Saturday, February 13, 2010

A Valentine for Tommy

It didn't start off great. There were question marks bouncing around in my head for the first year or so. We met doing She Loves Me. So many showmances have ended as quickly as they began. There was no reason to expect anything different for this one.
He was from Tucson and just out for the show. He seemed a little wild which always attracts me, though probably not in the healthiest way. But Tommy was different because, in addition to his insanity and highly inappropriate humor, he was smart and well spoken. It was fall of 2004, and Bush was about to win his second term. Our cast would sit around on breaks and talk politics, and I was always impressed with how passionately Tommy would convey his thoughts and opinions. He seemed more than a party.

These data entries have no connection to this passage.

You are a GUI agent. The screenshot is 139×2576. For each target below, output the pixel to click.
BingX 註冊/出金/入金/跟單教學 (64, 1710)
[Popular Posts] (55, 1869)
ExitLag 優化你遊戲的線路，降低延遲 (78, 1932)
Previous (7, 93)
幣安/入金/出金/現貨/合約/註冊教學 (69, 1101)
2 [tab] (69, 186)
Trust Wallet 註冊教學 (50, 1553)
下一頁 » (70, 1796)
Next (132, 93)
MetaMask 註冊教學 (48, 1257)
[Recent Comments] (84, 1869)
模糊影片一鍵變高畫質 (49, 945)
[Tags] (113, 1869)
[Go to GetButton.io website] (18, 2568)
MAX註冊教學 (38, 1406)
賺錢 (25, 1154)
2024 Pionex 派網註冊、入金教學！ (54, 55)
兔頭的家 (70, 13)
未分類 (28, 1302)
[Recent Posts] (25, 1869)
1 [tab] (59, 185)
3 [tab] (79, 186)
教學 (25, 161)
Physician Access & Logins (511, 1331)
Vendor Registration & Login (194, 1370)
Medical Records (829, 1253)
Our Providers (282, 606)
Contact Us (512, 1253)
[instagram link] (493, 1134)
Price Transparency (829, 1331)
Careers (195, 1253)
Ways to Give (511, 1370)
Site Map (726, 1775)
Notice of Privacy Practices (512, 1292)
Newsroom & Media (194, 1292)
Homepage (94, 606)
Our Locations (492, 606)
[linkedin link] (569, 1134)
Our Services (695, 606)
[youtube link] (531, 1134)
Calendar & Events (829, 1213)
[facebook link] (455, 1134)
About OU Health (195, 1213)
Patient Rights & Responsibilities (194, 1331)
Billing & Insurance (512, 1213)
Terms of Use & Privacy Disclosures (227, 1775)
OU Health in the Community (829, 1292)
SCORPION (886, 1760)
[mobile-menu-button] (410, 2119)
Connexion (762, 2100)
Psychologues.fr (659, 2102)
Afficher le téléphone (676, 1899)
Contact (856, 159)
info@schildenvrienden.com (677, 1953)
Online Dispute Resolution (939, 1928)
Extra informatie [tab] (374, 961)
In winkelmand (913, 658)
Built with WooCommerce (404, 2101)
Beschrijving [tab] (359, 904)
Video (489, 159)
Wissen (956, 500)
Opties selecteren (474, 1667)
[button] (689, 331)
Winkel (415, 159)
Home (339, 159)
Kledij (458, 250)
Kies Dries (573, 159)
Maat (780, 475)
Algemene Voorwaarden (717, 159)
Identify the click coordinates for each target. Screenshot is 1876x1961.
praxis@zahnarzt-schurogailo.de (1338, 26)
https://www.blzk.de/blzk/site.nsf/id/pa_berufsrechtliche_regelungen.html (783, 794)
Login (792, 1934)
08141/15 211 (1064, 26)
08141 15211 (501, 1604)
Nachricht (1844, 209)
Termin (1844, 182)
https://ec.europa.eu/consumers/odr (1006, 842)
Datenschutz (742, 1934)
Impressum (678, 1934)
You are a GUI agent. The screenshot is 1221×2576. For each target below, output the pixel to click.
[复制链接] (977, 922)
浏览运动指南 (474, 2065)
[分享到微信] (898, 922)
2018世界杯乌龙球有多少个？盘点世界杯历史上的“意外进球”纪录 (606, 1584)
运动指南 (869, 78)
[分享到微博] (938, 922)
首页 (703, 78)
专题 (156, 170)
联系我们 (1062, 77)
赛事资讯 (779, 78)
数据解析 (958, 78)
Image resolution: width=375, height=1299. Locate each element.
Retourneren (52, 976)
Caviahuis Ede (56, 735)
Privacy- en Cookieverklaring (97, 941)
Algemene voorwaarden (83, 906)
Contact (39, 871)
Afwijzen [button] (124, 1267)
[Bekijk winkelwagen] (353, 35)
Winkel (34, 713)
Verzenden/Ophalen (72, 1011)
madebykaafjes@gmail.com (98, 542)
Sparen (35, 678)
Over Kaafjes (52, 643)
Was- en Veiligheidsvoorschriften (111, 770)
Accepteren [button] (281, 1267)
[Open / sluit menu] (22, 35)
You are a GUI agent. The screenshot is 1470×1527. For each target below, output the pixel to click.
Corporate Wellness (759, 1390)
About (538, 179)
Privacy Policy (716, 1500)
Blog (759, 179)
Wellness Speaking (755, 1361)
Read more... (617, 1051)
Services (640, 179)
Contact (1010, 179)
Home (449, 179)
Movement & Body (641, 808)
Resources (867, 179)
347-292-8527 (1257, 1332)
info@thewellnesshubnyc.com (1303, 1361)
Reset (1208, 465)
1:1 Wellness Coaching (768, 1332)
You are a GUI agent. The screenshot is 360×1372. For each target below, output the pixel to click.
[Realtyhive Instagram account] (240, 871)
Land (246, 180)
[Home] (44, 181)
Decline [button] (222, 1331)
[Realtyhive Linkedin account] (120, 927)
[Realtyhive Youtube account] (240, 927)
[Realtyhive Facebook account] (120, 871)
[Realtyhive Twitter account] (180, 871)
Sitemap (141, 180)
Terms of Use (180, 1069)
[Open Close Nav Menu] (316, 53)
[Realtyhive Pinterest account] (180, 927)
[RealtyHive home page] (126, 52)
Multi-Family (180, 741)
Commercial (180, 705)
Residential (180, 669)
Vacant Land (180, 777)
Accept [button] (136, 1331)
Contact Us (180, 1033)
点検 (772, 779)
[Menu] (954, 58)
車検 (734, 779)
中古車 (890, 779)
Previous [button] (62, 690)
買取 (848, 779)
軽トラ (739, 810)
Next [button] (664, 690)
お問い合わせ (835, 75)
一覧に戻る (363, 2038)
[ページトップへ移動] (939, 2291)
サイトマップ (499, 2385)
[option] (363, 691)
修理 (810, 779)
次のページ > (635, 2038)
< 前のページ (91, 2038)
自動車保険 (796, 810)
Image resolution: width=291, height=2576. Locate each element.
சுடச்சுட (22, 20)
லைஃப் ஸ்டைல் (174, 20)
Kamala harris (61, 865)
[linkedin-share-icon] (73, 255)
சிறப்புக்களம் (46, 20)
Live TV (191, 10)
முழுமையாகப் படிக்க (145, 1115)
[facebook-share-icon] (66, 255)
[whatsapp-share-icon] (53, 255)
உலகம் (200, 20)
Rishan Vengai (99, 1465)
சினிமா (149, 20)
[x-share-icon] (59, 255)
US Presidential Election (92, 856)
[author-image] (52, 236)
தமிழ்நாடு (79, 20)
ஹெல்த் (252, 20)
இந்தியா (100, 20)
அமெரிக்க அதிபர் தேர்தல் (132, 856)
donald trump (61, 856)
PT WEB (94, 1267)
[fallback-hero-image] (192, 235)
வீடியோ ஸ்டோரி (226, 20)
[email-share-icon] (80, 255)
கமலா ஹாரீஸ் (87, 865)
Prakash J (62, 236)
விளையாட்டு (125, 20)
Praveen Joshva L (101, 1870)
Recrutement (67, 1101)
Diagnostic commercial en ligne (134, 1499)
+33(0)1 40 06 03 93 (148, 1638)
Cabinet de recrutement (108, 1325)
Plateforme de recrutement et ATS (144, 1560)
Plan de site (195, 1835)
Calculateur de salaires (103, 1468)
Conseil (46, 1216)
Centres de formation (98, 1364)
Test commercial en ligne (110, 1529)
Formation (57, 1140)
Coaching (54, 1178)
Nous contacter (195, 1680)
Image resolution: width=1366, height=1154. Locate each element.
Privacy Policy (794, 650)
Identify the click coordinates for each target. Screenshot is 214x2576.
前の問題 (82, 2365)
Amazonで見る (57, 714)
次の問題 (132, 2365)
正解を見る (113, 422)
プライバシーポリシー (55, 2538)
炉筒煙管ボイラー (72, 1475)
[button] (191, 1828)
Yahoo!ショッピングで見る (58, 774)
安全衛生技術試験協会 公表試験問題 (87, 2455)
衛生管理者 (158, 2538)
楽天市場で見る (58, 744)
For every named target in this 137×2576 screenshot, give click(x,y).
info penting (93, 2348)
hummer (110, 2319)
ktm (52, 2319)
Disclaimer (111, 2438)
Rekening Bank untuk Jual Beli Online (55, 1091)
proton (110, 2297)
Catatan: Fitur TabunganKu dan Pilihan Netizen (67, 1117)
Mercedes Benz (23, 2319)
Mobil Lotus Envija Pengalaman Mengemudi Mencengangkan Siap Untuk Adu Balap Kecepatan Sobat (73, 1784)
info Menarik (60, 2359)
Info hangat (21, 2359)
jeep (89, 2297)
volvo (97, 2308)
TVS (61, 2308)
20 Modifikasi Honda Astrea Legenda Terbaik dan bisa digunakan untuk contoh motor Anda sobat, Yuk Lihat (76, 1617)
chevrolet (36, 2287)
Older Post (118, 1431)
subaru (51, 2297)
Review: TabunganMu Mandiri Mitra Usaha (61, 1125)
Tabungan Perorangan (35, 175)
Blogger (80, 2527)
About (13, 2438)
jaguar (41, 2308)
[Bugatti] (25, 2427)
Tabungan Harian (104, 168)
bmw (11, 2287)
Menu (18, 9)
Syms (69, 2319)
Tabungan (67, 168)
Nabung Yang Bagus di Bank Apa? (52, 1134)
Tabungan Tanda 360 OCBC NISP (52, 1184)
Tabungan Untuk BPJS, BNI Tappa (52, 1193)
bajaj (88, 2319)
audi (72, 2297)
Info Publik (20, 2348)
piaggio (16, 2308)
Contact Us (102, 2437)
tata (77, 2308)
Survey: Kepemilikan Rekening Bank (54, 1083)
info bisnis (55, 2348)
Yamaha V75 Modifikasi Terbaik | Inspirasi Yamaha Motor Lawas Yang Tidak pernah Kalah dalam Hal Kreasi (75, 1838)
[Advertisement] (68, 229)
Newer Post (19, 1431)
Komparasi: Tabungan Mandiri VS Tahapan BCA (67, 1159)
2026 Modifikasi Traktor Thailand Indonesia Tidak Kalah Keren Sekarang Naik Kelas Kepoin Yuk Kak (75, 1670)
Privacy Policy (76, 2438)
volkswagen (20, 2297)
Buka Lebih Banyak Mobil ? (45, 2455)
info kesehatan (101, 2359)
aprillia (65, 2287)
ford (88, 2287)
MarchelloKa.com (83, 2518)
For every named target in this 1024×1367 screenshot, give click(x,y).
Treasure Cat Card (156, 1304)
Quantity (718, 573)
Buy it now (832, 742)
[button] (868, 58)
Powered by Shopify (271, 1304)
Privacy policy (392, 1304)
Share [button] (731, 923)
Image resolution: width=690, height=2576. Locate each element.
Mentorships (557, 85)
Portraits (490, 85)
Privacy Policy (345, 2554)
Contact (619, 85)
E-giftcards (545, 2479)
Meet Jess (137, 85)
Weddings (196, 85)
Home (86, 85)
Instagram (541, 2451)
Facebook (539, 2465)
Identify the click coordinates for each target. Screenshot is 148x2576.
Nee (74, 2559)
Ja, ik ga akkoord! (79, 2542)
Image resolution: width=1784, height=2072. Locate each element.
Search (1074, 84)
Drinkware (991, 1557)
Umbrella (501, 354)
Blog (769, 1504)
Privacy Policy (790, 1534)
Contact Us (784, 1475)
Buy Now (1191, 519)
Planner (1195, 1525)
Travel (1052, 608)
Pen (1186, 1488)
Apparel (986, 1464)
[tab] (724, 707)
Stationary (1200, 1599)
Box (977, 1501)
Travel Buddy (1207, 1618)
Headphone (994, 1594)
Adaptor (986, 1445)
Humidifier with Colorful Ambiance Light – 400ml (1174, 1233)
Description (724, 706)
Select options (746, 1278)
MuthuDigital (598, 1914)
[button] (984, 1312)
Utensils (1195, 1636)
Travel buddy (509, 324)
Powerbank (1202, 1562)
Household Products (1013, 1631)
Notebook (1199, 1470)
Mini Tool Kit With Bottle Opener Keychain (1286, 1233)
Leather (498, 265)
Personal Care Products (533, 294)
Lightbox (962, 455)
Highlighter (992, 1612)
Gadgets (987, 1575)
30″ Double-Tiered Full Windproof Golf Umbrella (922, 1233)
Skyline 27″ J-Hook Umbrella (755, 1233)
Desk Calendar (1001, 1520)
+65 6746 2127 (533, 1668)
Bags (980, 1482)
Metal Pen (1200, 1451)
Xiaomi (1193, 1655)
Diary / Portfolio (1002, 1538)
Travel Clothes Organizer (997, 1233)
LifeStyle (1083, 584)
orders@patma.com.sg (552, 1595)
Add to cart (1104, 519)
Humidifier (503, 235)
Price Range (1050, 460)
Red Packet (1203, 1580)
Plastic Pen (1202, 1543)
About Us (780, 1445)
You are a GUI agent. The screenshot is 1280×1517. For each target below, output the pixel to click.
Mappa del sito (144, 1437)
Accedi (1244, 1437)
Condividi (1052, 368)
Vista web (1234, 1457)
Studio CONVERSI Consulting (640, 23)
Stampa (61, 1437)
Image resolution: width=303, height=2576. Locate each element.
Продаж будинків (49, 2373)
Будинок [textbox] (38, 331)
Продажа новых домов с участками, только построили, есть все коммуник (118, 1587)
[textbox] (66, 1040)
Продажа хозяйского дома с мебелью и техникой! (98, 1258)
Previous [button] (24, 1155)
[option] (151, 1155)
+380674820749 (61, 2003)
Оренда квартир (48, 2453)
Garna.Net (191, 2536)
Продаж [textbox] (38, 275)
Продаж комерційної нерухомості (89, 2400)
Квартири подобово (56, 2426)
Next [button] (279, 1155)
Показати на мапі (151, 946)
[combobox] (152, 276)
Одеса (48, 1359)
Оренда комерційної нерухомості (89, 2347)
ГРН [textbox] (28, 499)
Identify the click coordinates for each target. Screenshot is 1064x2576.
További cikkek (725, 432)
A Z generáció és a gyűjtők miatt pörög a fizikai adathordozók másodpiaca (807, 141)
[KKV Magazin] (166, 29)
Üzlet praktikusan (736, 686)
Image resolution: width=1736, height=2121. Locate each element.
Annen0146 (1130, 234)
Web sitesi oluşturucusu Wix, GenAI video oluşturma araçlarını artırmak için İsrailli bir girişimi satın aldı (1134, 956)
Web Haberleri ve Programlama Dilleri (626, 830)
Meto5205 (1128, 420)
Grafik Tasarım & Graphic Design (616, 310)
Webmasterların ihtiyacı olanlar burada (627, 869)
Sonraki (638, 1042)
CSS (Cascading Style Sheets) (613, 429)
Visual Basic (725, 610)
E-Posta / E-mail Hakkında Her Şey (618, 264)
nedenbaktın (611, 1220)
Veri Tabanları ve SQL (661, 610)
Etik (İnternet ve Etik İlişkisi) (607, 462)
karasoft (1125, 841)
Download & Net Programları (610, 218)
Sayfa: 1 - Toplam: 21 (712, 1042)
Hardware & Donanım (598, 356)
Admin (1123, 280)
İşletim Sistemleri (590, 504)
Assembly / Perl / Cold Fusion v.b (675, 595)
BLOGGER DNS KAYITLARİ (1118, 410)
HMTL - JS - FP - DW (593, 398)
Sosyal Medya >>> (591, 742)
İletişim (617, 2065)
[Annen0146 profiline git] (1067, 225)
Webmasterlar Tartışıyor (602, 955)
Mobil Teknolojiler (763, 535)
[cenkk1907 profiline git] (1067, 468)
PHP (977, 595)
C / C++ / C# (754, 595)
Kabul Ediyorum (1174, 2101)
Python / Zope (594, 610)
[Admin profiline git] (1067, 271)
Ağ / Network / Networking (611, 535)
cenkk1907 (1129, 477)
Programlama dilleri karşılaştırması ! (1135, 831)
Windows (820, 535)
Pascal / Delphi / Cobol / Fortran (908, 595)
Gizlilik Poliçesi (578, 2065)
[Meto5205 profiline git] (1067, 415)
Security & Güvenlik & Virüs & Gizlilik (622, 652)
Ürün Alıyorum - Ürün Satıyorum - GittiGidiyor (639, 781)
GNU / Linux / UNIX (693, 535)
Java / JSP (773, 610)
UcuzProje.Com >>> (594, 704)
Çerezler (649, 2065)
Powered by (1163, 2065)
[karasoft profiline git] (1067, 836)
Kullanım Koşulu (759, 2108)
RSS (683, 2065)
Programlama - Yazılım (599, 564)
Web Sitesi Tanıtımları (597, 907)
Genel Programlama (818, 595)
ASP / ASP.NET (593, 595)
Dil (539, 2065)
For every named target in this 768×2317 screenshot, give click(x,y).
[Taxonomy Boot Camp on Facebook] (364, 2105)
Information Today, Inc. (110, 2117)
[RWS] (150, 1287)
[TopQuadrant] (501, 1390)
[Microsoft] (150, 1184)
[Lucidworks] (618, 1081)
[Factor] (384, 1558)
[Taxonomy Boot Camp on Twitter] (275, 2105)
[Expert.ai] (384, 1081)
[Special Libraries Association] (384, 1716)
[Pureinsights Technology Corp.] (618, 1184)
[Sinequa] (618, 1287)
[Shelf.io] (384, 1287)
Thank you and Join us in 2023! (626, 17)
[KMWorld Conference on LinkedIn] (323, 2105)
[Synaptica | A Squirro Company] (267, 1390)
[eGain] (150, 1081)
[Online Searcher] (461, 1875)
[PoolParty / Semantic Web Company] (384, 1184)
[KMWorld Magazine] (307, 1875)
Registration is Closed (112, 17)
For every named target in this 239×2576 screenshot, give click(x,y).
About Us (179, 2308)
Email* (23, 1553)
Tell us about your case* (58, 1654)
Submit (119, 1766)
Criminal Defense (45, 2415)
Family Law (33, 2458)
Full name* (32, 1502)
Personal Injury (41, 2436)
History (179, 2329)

Naturally, when the show ended, I expected we would end as well; but, just a few weeks later, he was back to spend Christmas with me. Why was this guy so interested? After ten years of being single, I didn't get it; and I wasn't sure I wanted to. After all, allowing this to continue would compromise my comfortable bachelorhood. I was not keen on sacrificing the selfish lifestyle I had spent years cultivating. With reservations, I dove in anyway. I met the family which only hooked me even more. It was now apparent how he had become the person he is. I quickly felt part of the family.
Then we had some setbacks. Some betrayals of trust to rock the boat. Events that, in the grand scheme of things, were not too devastating; but I found them the perfect excuse to sabotage the relationship. My commitment-phobic mind went to work on overdrive. Well, darn it if he wasn't ready with his own artillery. My attempts to defeat any chance of a life together were thwarted.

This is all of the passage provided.